Still, I'd like to understand why adding LIMIT results in such a huge change in performance, and if there are better ways to address this issue.

Best Answer

PostgreSQL thinks it will find 6518 rows meeting your condition. So when you tell it to stop at 25, it thinks it would rather scan the rows already in order and stop after it finds the 25th one in order, which is after 25/6518, or 0.4%, of the table.

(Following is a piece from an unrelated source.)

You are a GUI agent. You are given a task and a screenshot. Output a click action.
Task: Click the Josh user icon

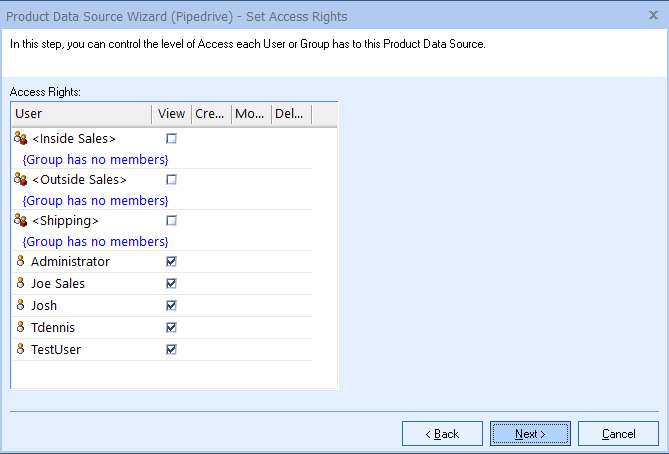click(20, 305)
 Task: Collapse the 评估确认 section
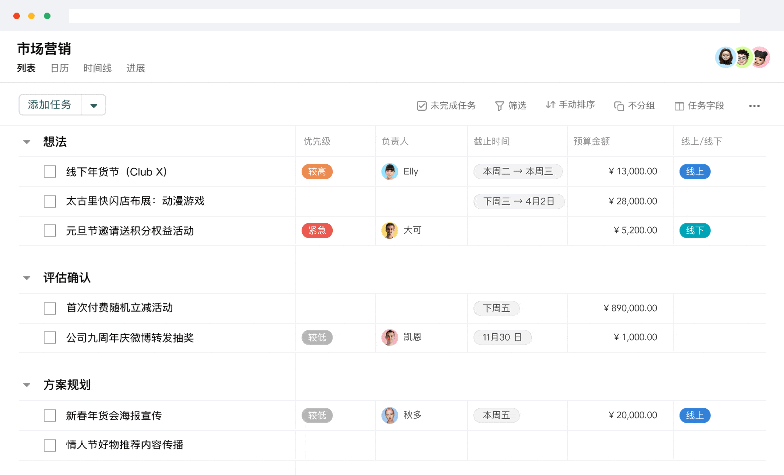point(27,278)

But in reality there are only 22 rows which meet the requirements, so it ends up having to scan the whole table instead, being 250 times more work than it thought it would be. The other plan, using the gin index, ends up being over 250 times less work than PostgreSQL thinks it will be, for the same reason--it thinks it will to find and then sort 6518 thing when it will really be 22 things.

If you used a more appropriate data structure, like a regular PostgreSQL array rather than a degenerate JSONB object, then it would have a more accurate idea of how many rows will meet the condition and would probably make a better choice.